Mum’s face dropped. ‘Don’t you want to come?’
‘I’d love to, but how can I? Who will take care of the lab?’
‘But it’s only for a few days,’ said Mum. ‘Surely you can get someone in to take over?’
Dad shook his head. ‘You know the way it is with this job,’ he said.
Mum shook hers. ‘No,’ she said. ‘I don’t think I do.’
With an effort she turned away from him and gave me her ‘everything’s fine’ kind of smile. But everything wasn’t fine. The atmosphere was toxic. The cake was too. Dad tried his best to cut it but it behaved like a trifle and he had to use a spoon to get it on to the plates. My splodge of it tasted like polystyrene with whipped anti-freeze. I ate it dutifully, in a heavy silence, then left them to it.
But I didn’t go far. I know you shouldn’t eavesdrop, but I wanted to hear in case there was anything Dad hadn’t told me about the job that I needed to know. Anything that might give a clue as to why mounted emperors and rebels should turn up on his doorstep and look at him.
‘I don’t see why you’re making such a big deal about it,’ he said to Mum. ‘It’s only a match. What difference does it make whether I come or not?’
‘It’s not about the match,’ said Mum. ‘It’s about what sort of job it is that doesn’t allow you ever to take a holiday.’
‘But you knew it was going to be like that.’
‘I certainly didn’t,’ said Mum. ‘And I’d be willing to bet you didn’t either. Or if you did, you didn’t tell me.’

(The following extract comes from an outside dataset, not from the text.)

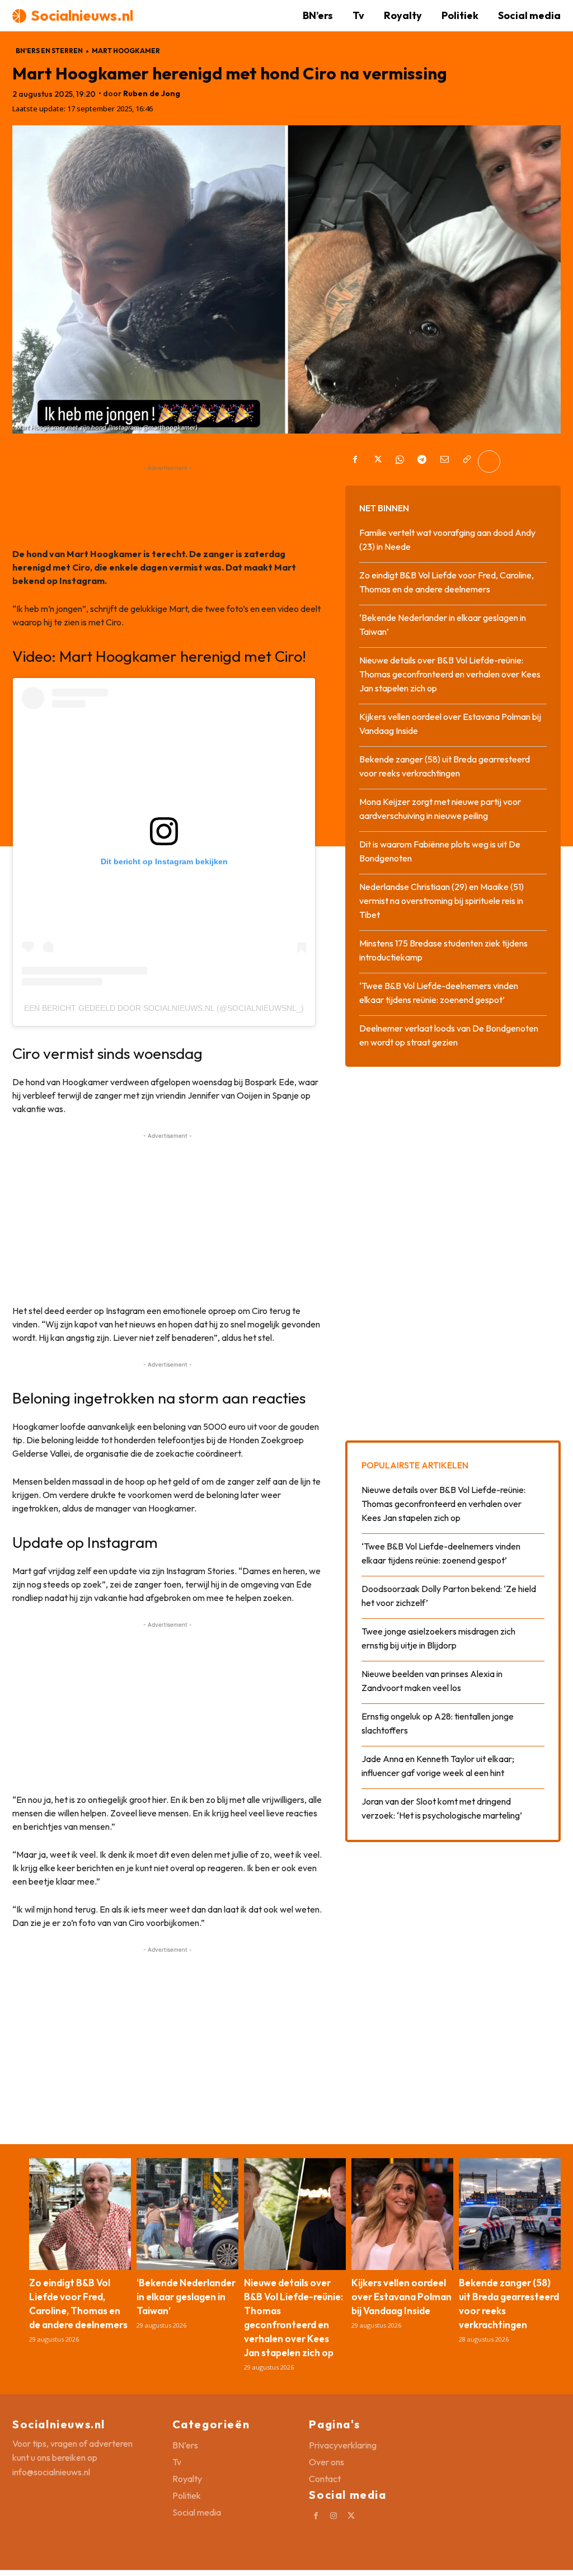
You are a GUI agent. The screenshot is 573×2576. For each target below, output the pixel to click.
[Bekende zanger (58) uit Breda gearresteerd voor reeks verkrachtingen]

‘Well, maybe I wasn’t thinking as clearly as I should have been,’ he said. ‘If I misled you, I’m sorry. I didn’t intend to.’
‘But it’s not just about me, James. No one can keep on working like that without a break. It’s unnatural. You’ll ruin your health.’
‘I won’t,’ said Dad. ‘I’m doing what I love. If I was stuck at home all day I’d be more worried about my health.’
‘Are you?’ said Mum.
‘Am I what?’
‘Doing what you love?’
Dad sighed but didn’t answer.
‘Because there’s something very fishy about it all if you ask me. A project that’s so secret you can’t even get a replacement for a few days.’
‘We’ve been through all that,’ said Dad.
‘Well, maybe we should go through it all again. Like who is this Mr Davenport and why does he keep changing his mobile number, and why do you have to have this top secret lab like something out of James Bond? Why couldn’t you have done this research at the university, like you did with the flatworm?’
‘Look, love’—Dad said it without sounding as if he meant it—‘I’ve been working on this project and taking government money for nearly a year now. Do you want me to turn round and say, “Oh, I’m sorry, I’ve changed my mind”?’
‘Well, how much longer is it going to go on?’ said Mum. ‘How many more years?’
Dad’s voice brightened a bit and became conspiratorial. ‘I’m not making any promises but I think I might not be too far off. I’ve discovered a significant difference in some of the cells in the nervous system. I’m going to start investigating it very soon. I think I know where I’m going. It’s just impossible to say exactly how long it’s going to take to get there.’
Mum waited.
‘If everything went really well it could be a matter of months, or even weeks.’
‘And if not?’
Neither of them said anything for a while, and I heard them moving around the kitchen, gathering the plates and loading the dishwasher. Then Mum said, ‘And you’re not worried about the ethics of it?’